Os pedidos podem ser enviados para geral@appa8.com. Quando o titular dos dados seja utilizador final do Cliente (ex.: colaborador de uma empresa cliente), o Fornecedor encaminha o pedido para o Cliente, que é o responsável pelo tratamento.
Tem ainda o direito de apresentar reclamação à autoridade de controlo competente, em Portugal a Comissão Nacional de Proteção de Dados (CNPD).
6. Segurança dos dados
O Fornecedor aplica medidas técnicas e organizativas apropriadas ao risco, descritas na página de Segurança: encriptação em trânsito (TLS), hashing de credenciais, isolamento multi-tenant ao nível da base de dados, controlo de acessos, registos de auditoria e backups encriptados off-site.
7. Localização dos dados e subprocessadores
Alojamento principal: servidor próprio do Fornecedor, fisicamente alojado nas suas instalações em Portugal (Oiã).
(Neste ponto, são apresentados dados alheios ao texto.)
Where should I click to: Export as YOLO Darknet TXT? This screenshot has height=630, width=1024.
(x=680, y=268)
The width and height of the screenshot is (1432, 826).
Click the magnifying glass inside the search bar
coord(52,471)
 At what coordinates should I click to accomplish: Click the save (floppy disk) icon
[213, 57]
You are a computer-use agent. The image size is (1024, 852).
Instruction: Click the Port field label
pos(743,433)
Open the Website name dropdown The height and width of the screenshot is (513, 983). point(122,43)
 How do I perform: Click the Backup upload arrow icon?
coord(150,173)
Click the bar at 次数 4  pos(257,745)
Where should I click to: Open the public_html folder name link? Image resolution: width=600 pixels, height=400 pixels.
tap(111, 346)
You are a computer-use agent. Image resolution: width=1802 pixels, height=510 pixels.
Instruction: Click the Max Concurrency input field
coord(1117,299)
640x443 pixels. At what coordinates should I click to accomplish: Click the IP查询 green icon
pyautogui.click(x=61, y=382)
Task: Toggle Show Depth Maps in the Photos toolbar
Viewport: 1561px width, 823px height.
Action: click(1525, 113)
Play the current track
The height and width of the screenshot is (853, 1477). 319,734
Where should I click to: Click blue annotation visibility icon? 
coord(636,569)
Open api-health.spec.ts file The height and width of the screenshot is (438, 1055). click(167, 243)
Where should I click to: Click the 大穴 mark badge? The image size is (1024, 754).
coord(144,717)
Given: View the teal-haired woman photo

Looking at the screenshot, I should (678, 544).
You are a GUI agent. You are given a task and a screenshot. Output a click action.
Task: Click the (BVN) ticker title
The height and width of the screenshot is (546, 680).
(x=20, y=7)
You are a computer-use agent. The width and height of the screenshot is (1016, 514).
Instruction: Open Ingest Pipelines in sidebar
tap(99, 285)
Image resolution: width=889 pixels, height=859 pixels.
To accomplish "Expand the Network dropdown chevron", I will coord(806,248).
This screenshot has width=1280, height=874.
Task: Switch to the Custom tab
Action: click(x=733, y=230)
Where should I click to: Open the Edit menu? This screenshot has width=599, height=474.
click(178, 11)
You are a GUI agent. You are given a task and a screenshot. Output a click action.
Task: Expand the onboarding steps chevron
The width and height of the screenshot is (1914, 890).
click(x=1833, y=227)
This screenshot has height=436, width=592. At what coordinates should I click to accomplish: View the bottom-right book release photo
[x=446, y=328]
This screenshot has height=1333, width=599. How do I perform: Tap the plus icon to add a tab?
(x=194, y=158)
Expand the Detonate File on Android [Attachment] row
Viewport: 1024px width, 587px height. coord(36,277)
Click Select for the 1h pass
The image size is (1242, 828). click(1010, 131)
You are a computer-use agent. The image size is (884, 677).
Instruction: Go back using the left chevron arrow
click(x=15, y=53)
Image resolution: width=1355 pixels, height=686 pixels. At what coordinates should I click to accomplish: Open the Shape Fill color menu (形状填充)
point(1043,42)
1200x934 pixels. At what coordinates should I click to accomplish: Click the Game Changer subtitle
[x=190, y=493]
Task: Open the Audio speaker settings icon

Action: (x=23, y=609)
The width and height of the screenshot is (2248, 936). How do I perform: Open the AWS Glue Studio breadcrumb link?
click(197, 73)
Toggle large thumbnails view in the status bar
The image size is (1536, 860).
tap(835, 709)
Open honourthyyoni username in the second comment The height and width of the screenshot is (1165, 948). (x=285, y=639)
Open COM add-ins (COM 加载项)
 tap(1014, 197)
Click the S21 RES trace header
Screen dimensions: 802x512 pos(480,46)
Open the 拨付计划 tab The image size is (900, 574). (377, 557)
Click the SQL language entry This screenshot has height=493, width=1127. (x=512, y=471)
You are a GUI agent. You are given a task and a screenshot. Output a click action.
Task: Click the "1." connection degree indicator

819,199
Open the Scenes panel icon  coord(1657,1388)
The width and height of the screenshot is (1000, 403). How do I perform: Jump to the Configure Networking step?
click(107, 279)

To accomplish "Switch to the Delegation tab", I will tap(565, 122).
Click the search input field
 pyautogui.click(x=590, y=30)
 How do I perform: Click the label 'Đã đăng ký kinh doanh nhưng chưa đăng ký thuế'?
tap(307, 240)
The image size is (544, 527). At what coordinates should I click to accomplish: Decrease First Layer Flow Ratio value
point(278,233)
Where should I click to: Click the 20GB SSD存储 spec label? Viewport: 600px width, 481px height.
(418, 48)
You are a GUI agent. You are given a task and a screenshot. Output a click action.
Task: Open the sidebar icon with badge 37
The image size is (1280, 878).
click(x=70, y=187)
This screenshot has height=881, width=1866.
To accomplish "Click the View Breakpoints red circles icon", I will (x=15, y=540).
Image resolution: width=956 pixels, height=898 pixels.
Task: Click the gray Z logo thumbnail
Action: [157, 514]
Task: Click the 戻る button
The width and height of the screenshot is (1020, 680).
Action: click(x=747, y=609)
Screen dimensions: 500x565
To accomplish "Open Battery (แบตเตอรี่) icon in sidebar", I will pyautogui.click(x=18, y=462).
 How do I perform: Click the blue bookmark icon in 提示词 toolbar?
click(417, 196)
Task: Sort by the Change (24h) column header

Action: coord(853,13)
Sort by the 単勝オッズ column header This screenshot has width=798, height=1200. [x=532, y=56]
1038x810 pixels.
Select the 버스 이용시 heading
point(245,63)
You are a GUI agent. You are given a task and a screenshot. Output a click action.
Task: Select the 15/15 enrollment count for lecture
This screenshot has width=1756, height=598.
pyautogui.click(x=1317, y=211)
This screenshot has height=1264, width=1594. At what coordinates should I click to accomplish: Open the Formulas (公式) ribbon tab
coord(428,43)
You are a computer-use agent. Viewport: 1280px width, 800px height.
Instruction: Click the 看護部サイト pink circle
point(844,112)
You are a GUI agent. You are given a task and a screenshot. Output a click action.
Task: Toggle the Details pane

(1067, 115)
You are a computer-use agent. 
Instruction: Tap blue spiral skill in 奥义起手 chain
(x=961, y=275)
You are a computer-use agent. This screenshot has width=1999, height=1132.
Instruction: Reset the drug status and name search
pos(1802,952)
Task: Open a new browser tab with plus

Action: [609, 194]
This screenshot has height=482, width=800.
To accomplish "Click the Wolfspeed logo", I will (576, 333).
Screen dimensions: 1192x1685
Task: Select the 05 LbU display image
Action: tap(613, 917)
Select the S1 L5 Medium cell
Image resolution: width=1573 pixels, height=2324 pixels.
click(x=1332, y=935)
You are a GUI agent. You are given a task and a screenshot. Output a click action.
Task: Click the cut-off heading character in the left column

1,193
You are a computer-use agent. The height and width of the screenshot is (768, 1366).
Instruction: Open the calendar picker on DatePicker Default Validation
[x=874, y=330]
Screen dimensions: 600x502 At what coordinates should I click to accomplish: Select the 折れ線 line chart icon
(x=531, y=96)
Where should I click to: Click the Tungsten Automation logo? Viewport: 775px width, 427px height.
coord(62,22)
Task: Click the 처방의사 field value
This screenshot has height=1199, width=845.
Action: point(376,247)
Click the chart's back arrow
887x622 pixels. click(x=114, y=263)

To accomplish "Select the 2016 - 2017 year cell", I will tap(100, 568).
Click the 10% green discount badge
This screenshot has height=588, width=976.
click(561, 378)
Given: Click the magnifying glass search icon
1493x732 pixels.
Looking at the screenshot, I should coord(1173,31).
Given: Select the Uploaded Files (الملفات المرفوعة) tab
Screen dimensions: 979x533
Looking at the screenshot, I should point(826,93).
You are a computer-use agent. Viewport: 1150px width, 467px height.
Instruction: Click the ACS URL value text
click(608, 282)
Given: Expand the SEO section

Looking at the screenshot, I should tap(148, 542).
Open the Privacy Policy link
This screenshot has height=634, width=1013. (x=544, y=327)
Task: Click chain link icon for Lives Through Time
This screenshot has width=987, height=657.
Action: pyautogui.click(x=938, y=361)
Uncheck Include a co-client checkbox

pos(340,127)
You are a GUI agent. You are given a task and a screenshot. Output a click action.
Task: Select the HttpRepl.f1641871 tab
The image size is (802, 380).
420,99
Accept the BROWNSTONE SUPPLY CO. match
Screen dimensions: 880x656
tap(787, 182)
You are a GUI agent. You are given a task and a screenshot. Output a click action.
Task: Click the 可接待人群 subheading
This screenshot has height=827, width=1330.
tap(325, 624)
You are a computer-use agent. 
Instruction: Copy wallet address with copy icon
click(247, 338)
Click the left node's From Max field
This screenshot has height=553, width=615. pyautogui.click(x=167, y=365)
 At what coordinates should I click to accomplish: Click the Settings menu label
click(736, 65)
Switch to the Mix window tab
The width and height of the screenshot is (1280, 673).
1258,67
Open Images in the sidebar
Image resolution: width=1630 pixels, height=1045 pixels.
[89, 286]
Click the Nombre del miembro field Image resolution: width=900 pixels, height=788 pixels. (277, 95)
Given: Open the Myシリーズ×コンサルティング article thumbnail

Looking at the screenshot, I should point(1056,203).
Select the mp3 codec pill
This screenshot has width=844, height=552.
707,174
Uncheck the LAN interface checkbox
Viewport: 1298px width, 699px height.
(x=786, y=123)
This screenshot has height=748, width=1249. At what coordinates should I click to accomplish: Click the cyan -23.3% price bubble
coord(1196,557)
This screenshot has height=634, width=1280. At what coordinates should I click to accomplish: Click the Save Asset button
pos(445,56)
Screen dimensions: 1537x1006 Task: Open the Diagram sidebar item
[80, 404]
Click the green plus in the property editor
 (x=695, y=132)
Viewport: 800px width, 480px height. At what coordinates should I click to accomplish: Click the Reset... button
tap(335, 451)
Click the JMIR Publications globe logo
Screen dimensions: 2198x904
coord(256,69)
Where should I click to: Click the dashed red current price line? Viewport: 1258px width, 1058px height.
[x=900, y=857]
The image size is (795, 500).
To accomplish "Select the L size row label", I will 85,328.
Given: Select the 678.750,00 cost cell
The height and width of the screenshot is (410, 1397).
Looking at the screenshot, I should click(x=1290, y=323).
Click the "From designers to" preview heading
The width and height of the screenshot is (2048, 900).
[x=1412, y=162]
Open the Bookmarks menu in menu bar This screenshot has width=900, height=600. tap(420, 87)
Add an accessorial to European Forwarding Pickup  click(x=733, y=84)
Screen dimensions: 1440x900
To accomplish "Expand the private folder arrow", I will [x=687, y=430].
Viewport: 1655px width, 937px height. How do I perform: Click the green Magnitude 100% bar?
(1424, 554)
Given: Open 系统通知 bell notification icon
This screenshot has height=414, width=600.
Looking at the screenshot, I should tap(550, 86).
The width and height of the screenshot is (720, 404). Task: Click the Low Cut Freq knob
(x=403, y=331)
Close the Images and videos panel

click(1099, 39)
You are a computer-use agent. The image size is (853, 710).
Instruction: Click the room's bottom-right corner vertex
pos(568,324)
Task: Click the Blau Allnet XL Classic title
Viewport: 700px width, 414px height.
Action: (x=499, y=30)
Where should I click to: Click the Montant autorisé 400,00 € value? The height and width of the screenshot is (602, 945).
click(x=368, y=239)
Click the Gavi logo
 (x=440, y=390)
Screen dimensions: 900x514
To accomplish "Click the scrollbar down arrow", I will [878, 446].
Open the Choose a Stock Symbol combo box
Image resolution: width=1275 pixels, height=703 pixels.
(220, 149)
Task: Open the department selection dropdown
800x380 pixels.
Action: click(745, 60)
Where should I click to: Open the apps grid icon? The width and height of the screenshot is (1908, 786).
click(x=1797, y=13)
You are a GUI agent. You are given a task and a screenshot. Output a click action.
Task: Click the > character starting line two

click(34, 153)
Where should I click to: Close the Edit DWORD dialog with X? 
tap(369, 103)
Os dados dos clientes mantêm-se em território português.
Adicionalmente, o Fornecedor recorre a entidades terceiras que tratam dados pessoais por sua conta (subprocessadores) com sujeição a obrigações contratuais equivalentes às previstas no RGPD. Lista actual:
| Subprocessador | Finalidade | Região | DPA |
|---|---|---|---|
| Cloudflare, Inc. | CDN, proxy, mitigação de DDoS e filtragem de tráfego. | EUA + edge global (transferências com SCC + DPF da UE-EUA) | link |
| Stripe Payments Europe, Ltd. | Processamento de pagamentos das subscrições. Nunca recebe dados operacionais dos workspaces. | Irlanda (UE) | link |
| Backblaze, Inc. | Réplica encriptada off-site das cópias de segurança (bucket B2). | EUA (transferências com SCC + DPF da UE-EUA) | link |
Transferências para fora do Espaço Económico Europeu baseiam-se em Cláusulas Contratuais-Tipo (SCC) aprovadas pela Comissão Europeia e, quando aplicável, na adesão do destinatário ao EU-U.S. Data Privacy Framework.
Adições ou substituições de subprocessadores são comunicadas com pré-aviso mínimo de 30 dias.
8. Cookies
Ver detalhe na Política de Cookies.
9. Menores
O Serviço não se destina a menores de 18 anos. Não recolhemos conscientemente dados de menores; se tiver conhecimento de que tal sucedeu, contacte-nos para apagamento imediato.
10. Alterações a esta Política
Esta Política pode ser actualizada para reflectir alterações legais, técnicas ou operacionais. A versão em vigor é a publicada nesta página, com indicação da data de última actualização. Alterações materiais serão comunicadas por e-mail aos Clientes com pré-aviso mínimo de 30 dias.